## Instructions for the task:
Each line that includes the word "resolution" should be copied from the records.
:::
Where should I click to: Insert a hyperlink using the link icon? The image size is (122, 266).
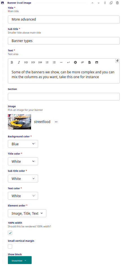(x=82, y=62)
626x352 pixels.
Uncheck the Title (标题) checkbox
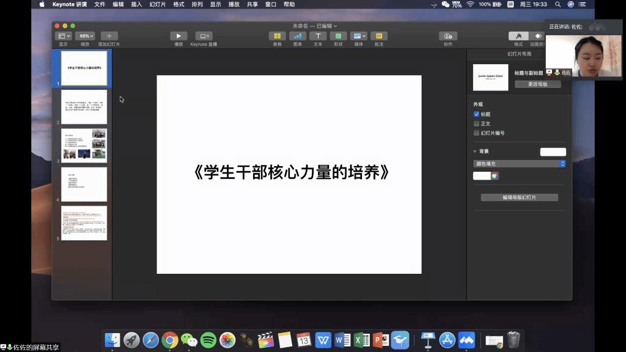coord(477,114)
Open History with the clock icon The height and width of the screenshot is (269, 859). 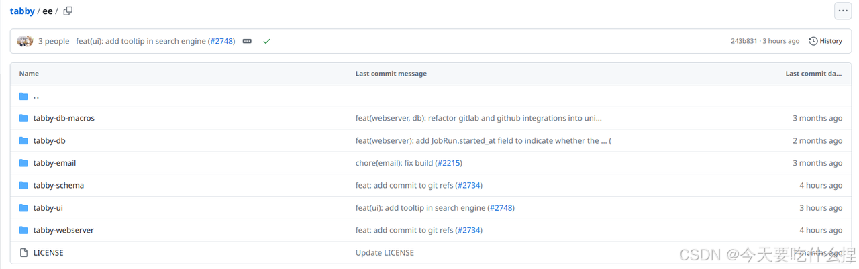pyautogui.click(x=825, y=41)
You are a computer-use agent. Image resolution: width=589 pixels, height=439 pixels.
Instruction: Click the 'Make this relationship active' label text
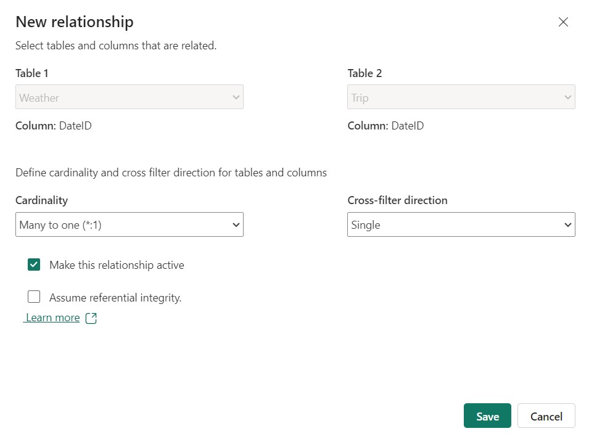[x=117, y=265]
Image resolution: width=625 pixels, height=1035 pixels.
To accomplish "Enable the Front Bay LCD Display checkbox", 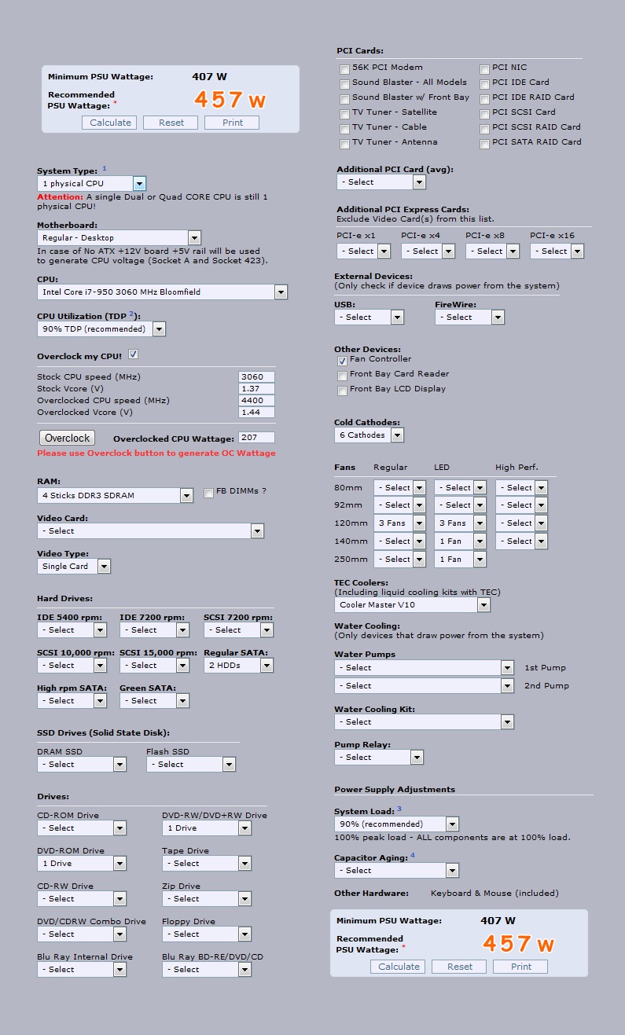I will click(342, 390).
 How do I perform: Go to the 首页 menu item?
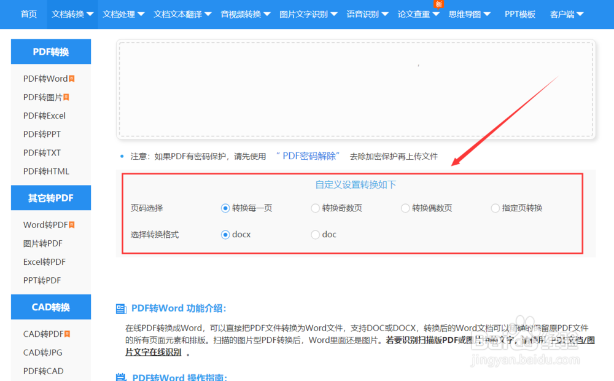pyautogui.click(x=28, y=14)
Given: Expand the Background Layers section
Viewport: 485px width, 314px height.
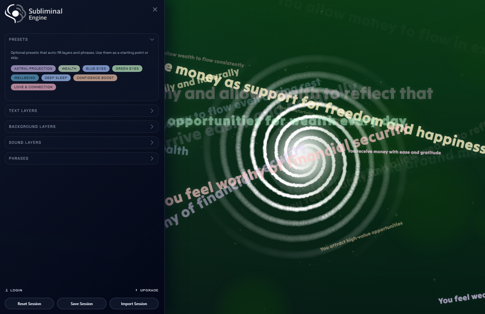Looking at the screenshot, I should (82, 127).
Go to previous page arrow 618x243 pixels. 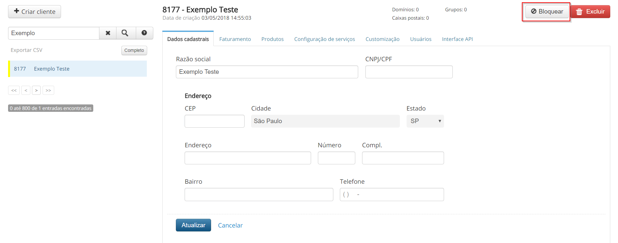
:::
## Output:
You are a computer-use agent. Image resolution: width=589 pixels, height=439 pixels.
Image resolution: width=625 pixels, height=1035 pixels.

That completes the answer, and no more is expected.